3. Importance of Midsphere Radius Calculation

Details: Calculating the midsphere radius is important in geometry and crystallography for understanding the spatial properties of the snub cube, which is one of the Archimedean solids with interesting mathematical properties.

4. Using the Calculator

Tips: Enter the volume of the snub cube in cubic meters. The volume must be a positive value greater than zero for accurate calculation.

5. Frequently Asked Questions (FAQ)

Q1: What is a snub cube?
A: A snub cube is an Archimedean solid with 38 faces - 6 squares and 32 equilateral triangles.
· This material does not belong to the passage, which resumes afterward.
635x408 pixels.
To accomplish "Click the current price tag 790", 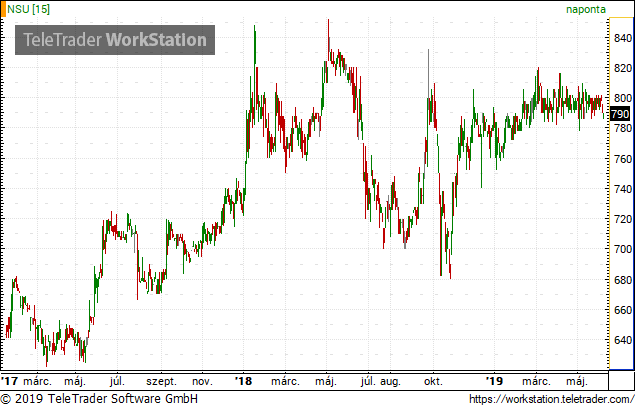I will coord(620,114).
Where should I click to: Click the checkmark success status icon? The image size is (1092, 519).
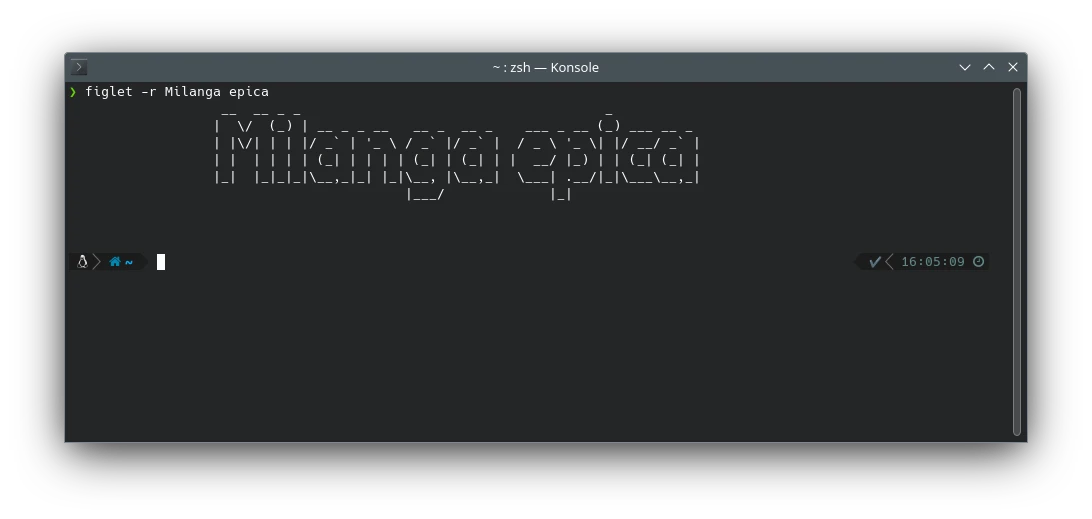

It has chiral symmetry and is known for its complex geometry.

Q2: What is the Tribonacci constant?
A: The Tribonacci constant is the real root of the equation x³ - x² - x - 1 = 0, approximately equal to 1.839286755214161. It appears in various geometric calculations involving the snub cube.

Q3: How accurate is this calculation?
A: The calculation is mathematically exact based on the derived formula, though practical accuracy depends on the precision of the input volume value.

Q4: Can this formula be used for other polyhedra?
A: No, this specific formula applies only to the snub cube due to its unique geometric properties and the involvement of the Tribonacci constant.

Q5: What are typical values for midsphere radius?
A: The midsphere radius varies with the volume of the snub cube. For a unit snub cube (volume = 1 m³), the midsphere radius is approximately 0.7-0.8 meters.